Banana Me Beautiful by Emily Dodd

I don’t think anyone at the launch of Banana Me Beautiful last night could have got through the whole evening without falling in love with Emily Dodd just a little bit.

How can you not love a person who interrupts an intense silence after a poetry reading to sing a song about a horse whose poo smells of roses (complete with whinnying and prrrrr-ing at the chorus); who thinks it’s more important to dress for children than for the Queen when both are in the audience and who, during high school art lessons when everyone else is painting still life fruit, makes a series of artworks featuring a depressed banana character?

The horse song and the depressed banana drawings are published in Emily’s debut poetry collection, Banana Me Beautiful. The photo of her meeting the Queen, wearing a ‘cartoon punk’ dress with puffin puppets on her fingers and children at her feet, is not.

The book is divided into three sections which contain writing, art and photography from three different periods in her life: age 9-11, 15-18 and 25-28. It documents her journey as a writer and a person and, although I have only read the first section so far, I already feel touched that she has shared such a personal journey with the world. The diary entry at the end of part one made me want to laugh and cry at the same time.

Banana Me Beautiful is available as an e-book from Chipmunka Publishing for £5. If you buy a copy you will be supporting a wonderful writer and artist and a publisher that raises awareness of mental health issues and encourages society to listen. The physical book paperback will be out in six months.

______

- Requirement 1 -
According to the review of Banana Me Beautiful, which three age periods of the author's life does the book draw its writing, art and photography from?
- Requirement 2 -
Proceed with the Banana Me Beautiful review, starting after its last sentence.
The records that come after have nothing to do with the review of Banana Me Beautiful.

______

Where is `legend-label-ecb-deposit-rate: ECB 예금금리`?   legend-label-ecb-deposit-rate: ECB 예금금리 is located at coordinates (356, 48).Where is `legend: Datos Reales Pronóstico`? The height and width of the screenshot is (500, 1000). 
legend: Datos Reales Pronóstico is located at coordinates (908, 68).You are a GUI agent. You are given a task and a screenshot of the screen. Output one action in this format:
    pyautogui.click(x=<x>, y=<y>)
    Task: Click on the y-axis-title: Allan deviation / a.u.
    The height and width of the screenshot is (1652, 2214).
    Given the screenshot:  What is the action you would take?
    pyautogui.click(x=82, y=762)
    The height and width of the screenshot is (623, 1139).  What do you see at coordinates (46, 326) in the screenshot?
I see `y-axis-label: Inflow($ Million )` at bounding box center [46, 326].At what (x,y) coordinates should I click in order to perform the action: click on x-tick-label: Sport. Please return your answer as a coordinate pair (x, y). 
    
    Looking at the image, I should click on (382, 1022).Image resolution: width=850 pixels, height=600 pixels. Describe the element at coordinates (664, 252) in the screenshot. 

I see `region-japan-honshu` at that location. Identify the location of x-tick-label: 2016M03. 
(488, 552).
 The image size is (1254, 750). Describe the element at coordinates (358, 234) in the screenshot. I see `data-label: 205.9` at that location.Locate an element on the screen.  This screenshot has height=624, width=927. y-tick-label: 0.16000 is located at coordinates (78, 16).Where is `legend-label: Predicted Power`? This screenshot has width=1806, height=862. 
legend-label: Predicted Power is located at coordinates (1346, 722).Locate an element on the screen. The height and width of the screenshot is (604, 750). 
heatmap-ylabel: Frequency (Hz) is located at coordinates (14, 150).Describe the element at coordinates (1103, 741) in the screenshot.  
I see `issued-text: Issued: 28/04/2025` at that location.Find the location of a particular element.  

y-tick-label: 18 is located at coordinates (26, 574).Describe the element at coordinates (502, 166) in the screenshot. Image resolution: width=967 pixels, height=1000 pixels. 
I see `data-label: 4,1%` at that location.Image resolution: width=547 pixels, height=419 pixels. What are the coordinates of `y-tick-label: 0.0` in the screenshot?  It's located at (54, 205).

______

- Final answer 1 -
Ages 9-11, 15-18 and 25-28.

- Final answer 2 -
Terza Rima

Let me precede this by saying I know my poem is rubbish so you don’t have to pretend it’s good, but if you could give me any tips on how to improve I would really appreciate it.

We were at a dance
You stepped on my shoe
If I had the chance

I would have kicked you
before you birled out of view

I think ideally terza rima should be written in iambic pentameter, but it was all I could do to think of enough words that rhymed, never mind get the right number of syllables in. Any tips on writing rhyming poetry? Or on writing in iambic pentameter? Thank you :)

Sunday Writing Challenge #2

I wanted to write about daffodils, my favourite flowers, but I couldn’t quite get it right. I was thinking of yellow stars and blazes of pollen like comet trails, or maybe an orchestra of silent trumpets. Anyway, that didn’t work out. Next I returned to an image from a short story I once wrote and came up with:

Branches a black scrawl
till the first buds pop
colouring in spring

I also wanted to try writing haikus with even fewer syllables. Simple, silent, calm – that’s what I was going for:

Bridges cast off
the sea har
reflect the sun

Sun lingers
Points of light
on the Forth

Did anyone else write a spring/autumn haiku this week?

For next Sunday I’m going to try writing a poem in terza rima. The simplest form, I believe, would be five lines with the rhyme pattern A-B-A,  B-B. You can have more verses – check out the wikipedia page on terza rima for the rules.

Little Writing Distractions

I really enjoy having short writing challenges to turn to when I need a break from a longer piece. Last month I spent a few mornings working on this haiku for the Scotsman Hogmanay Poetry Competition:

Wings brushing wire mesh,
sharp beaks spray seed, pockmark snow
Birdsong in winter

I loved playing around with the words, exploring different sounds and rhythms. I think experimenting with different writing structures every now and again can give you the bit of creative energy you might be missing if you’ve spent a long time working with only one form.

Recently I’ve come across two mini writing challenges I thought I would share with you, in case you also like the occasional distraction. The first is A River of Stones, which I read about on Rachel Fenton’s blog. The idea is to write a “small stone” every day in January, which means taking a moment to observe something in precise detail and capturing what you see in words. The observations that Rachel has made in her stones are beautiful.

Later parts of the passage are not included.